Luca Ferri riprende lentamente, con inquadrature fisse, dettaglio dopo dettaglio. Prodotto e distribuito da Lab 80 film, Mille cipressi non è solo l’invito a riscoprire un monumento tombale considerato tra i gioielli dell’arte contemporanea. È l’esortazione a ripercorrere tutto il pensiero e l’ingegno di Carlo Scarpa, partendo da ciò in cui l’artista veneziano credeva:
Non so se i giovani sentano queste cose, ma non importa. Se l’architettura è buona chi l’ascolta e la guarda ne sente i benefici senza accorgersene. L’ambiente educa in maniera critica.
Mille cipressi: trama
Un uomo si appresta a visitare la tomba Brion, preparando nella propria silenziosa cucina un panino da portarsi dietro. Ma consumerà il pasto soltanto al termine della visita, dopo essersi nutrito con soddisfazione dell’intero percorso artistico. Dall’inizio alla fine del cortometraggio, l’uomo riflette sul discorso che Carlo Scarpa pronunciò nel 1978 in una conferenza a Madrid. Parole che citano le Historiae di Ugo Foscolo con riguardo all’importanza di essere educati ad una vasta conoscenza e ad una conoscenza del passato.

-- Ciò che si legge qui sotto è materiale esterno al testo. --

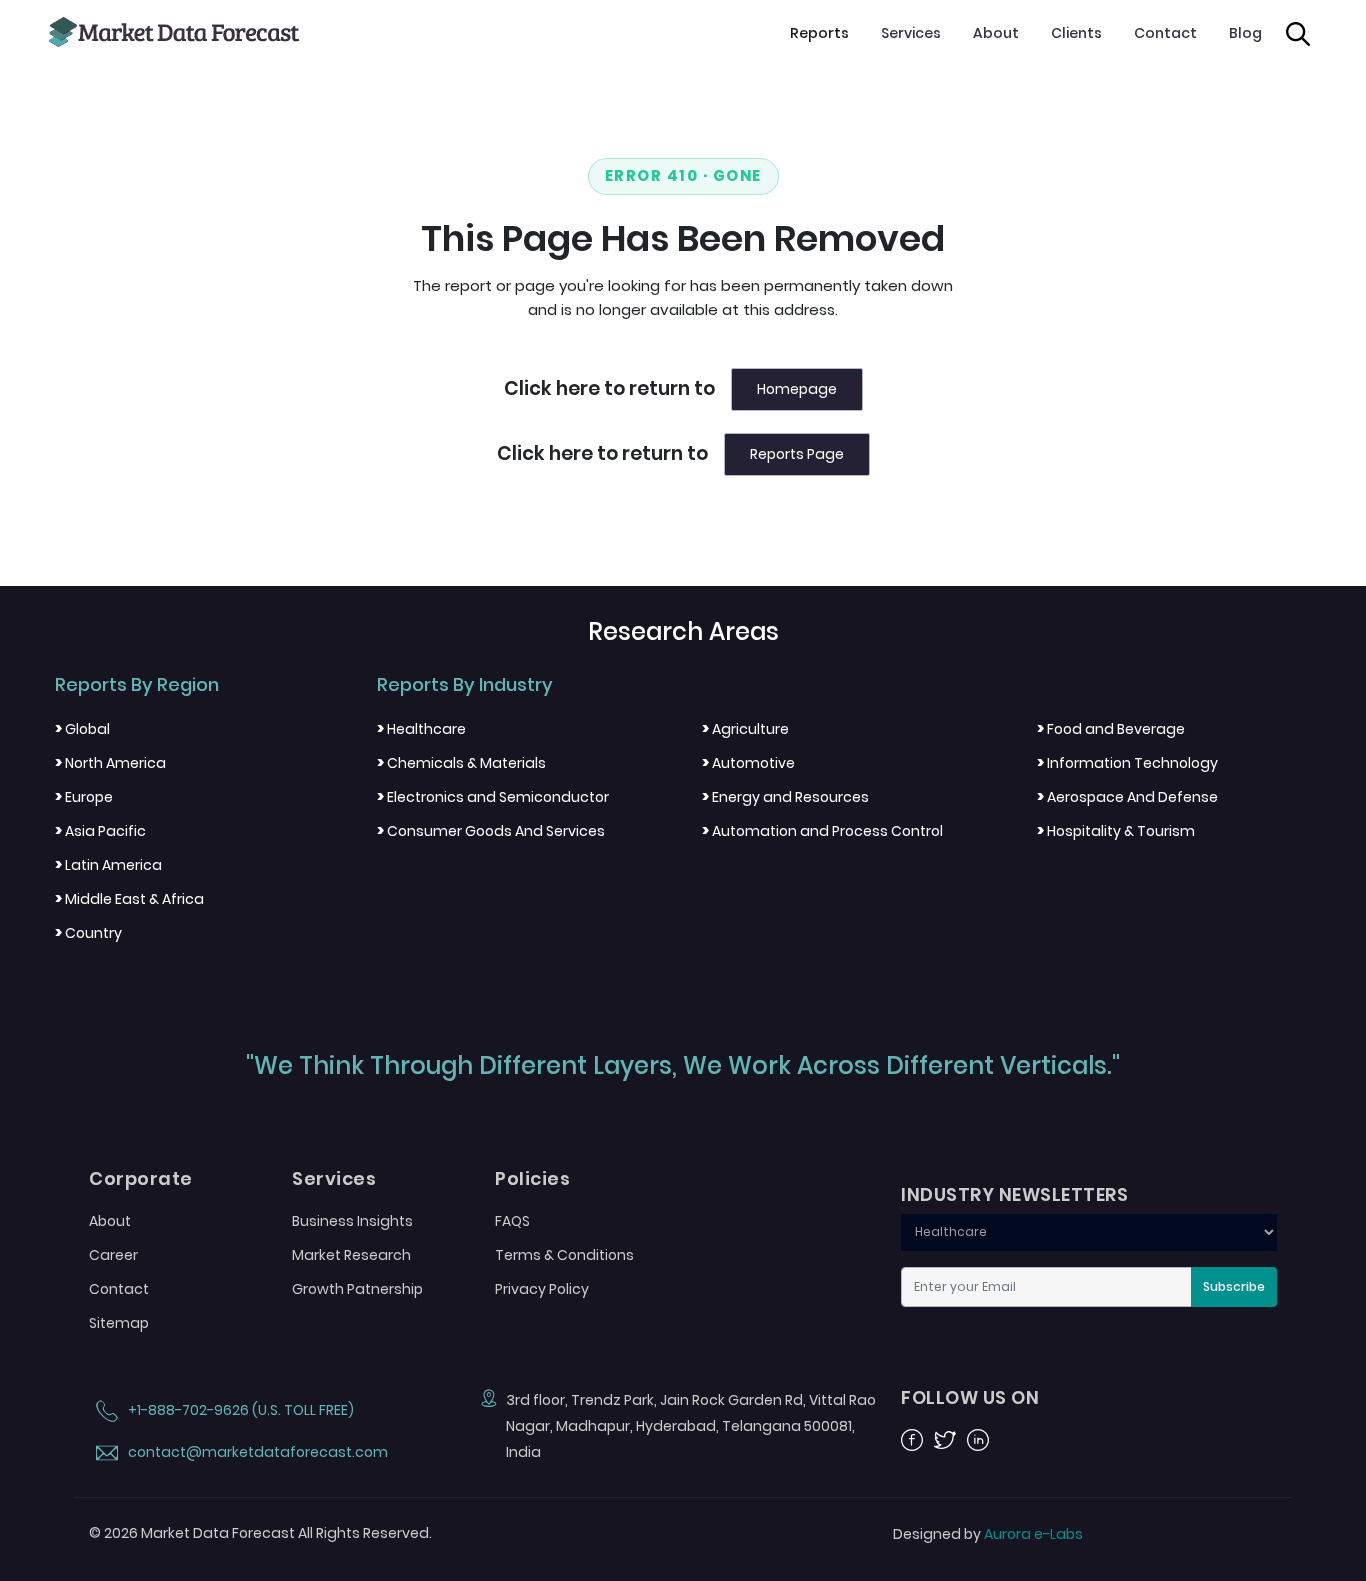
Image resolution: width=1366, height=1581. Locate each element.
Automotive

L’esistente e la sua negazione
Attraverso l’ascolto delle parole di Carlo Scarpa e la visione delle inquadrature fisse di Luca Ferri, lo studio della tomba si anima. Nel cortometraggio presentato alla 57ma Mostra internazionale del Nuovo Cinema di Pesaro il monologo è affidato a Assila Cherfi, mentre l’uomo che visita il monumento è Vincenzo Turca. L’artista veneziano spiega le proprie intenzioni e i risultati raggiunti, ma confessa anche gli errori che lo hanno indotto a distruggere il già costruito e a ricominciare da capo. Un percorso di alti e bassi che in Mille cipressi diventa metafora della vita e della morte. L’alabastro, il bronzo e le altre materie formano l’esistente, nonostante i passi falsi che ne hanno via via ostacolato la realizzazione. Ma c’è il risvolto della medaglia, ovvero la negazione del tutto: il titolo Mille cipressi fa riferimento al massimo momento di sconforto, in cui Scarpa pensò che avrebbe preferito un bosco di cipressi al posto dell’ingegnosa opera monumentale. Il confine tra vita e morte allora coincide con la determinazione dell’artista, ovvero con la sua scelta finale.